**Exercise brief:** Copy each of the rows below word for word, leaving every character as it is.

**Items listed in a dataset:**
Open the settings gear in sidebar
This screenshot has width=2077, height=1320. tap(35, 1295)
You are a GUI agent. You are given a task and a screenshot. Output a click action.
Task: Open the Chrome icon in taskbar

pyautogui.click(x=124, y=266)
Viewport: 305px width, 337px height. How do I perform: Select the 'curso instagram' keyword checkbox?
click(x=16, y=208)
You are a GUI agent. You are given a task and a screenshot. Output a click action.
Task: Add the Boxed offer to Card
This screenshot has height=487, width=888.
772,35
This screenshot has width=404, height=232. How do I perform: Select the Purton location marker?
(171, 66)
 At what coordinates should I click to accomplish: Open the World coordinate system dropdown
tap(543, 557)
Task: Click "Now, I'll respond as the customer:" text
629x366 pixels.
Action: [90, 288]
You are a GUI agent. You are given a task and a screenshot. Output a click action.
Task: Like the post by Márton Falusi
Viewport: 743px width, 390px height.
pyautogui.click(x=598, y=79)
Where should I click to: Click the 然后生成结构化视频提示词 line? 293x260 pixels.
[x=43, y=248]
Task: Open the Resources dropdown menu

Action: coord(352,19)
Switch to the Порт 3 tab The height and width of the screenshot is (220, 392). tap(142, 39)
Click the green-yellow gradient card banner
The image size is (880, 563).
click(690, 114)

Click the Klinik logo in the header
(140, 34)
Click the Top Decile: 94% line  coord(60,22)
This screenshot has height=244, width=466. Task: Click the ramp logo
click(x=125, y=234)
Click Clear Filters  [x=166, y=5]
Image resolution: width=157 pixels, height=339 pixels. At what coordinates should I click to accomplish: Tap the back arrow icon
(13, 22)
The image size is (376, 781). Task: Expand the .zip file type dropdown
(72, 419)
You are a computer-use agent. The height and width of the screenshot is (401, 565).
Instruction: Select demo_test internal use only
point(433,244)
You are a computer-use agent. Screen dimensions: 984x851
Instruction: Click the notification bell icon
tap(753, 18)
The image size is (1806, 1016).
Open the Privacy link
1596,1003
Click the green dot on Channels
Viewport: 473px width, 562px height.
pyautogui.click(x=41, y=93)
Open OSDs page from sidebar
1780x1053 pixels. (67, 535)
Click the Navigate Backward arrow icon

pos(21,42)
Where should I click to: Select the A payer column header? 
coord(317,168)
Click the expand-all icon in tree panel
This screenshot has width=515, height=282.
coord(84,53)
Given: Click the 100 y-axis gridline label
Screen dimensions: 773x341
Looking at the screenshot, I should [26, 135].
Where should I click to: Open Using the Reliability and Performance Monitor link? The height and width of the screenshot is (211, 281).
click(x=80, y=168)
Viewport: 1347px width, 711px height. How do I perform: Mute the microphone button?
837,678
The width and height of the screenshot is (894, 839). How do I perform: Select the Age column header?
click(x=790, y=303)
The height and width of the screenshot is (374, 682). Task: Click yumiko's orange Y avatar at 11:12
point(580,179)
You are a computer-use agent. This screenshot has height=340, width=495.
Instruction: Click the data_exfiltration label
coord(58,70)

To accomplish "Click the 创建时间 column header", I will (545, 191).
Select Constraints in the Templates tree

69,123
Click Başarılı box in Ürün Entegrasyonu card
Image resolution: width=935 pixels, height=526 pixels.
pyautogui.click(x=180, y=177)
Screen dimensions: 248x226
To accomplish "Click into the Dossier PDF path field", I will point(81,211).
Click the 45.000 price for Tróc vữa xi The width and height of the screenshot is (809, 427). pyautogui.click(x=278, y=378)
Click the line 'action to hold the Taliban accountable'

**Finished task:**
Open the settings gear in sidebar
This screenshot has width=2077, height=1320. tap(35, 1295)
You are a GUI agent. You are given a task and a screenshot. Output a click action.
Task: Open the Chrome icon in taskbar

pyautogui.click(x=124, y=266)
Viewport: 305px width, 337px height. How do I perform: Select the 'curso instagram' keyword checkbox?
click(x=16, y=208)
You are a GUI agent. You are given a task and a screenshot. Output a click action.
Task: Add the Boxed offer to Card
This screenshot has height=487, width=888.
772,35
This screenshot has width=404, height=232. How do I perform: Select the Purton location marker?
(171, 66)
 At what coordinates should I click to accomplish: Open the World coordinate system dropdown
tap(543, 557)
Task: Click "Now, I'll respond as the customer:" text
629x366 pixels.
Action: [90, 288]
You are a GUI agent. You are given a task and a screenshot. Output a click action.
Task: Like the post by Márton Falusi
Viewport: 743px width, 390px height.
pyautogui.click(x=598, y=79)
Where should I click to: Click the 然后生成结构化视频提示词 line? 293x260 pixels.
[x=43, y=248]
Task: Open the Resources dropdown menu

Action: coord(352,19)
Switch to the Порт 3 tab The height and width of the screenshot is (220, 392). tap(142, 39)
Click the green-yellow gradient card banner
The image size is (880, 563).
click(690, 114)

Click the Klinik logo in the header
(140, 34)
Click the Top Decile: 94% line  coord(60,22)
This screenshot has height=244, width=466. Task: Click the ramp logo
click(x=125, y=234)
Click Clear Filters  [x=166, y=5]
Image resolution: width=157 pixels, height=339 pixels. At what coordinates should I click to accomplish: Tap the back arrow icon
(13, 22)
The image size is (376, 781). Task: Expand the .zip file type dropdown
(72, 419)
You are a computer-use agent. The height and width of the screenshot is (401, 565).
Instruction: Select demo_test internal use only
point(433,244)
You are a computer-use agent. Screen dimensions: 984x851
Instruction: Click the notification bell icon
tap(753, 18)
The image size is (1806, 1016).
Open the Privacy link
1596,1003
Click the green dot on Channels
Viewport: 473px width, 562px height.
pyautogui.click(x=41, y=93)
Open OSDs page from sidebar
1780x1053 pixels. (67, 535)
Click the Navigate Backward arrow icon

pos(21,42)
Where should I click to: Select the A payer column header? 
coord(317,168)
Click the expand-all icon in tree panel
This screenshot has width=515, height=282.
coord(84,53)
Given: Click the 100 y-axis gridline label
Screen dimensions: 773x341
Looking at the screenshot, I should [26, 135].
Where should I click to: Open Using the Reliability and Performance Monitor link? The height and width of the screenshot is (211, 281).
click(x=80, y=168)
Viewport: 1347px width, 711px height. How do I perform: Mute the microphone button?
837,678
The width and height of the screenshot is (894, 839). How do I perform: Select the Age column header?
click(x=790, y=303)
The height and width of the screenshot is (374, 682). Task: Click yumiko's orange Y avatar at 11:12
point(580,179)
You are a computer-use agent. This screenshot has height=340, width=495.
Instruction: Click the data_exfiltration label
coord(58,70)

To accomplish "Click the 创建时间 column header", I will (545, 191).
Select Constraints in the Templates tree

69,123
Click Başarılı box in Ürün Entegrasyonu card
Image resolution: width=935 pixels, height=526 pixels.
pyautogui.click(x=180, y=177)
Screen dimensions: 248x226
To accomplish "Click into the Dossier PDF path field", I will point(81,211).
Click the 45.000 price for Tróc vữa xi The width and height of the screenshot is (809, 427). pyautogui.click(x=278, y=378)
Click the line 'action to hold the Taliban accountable'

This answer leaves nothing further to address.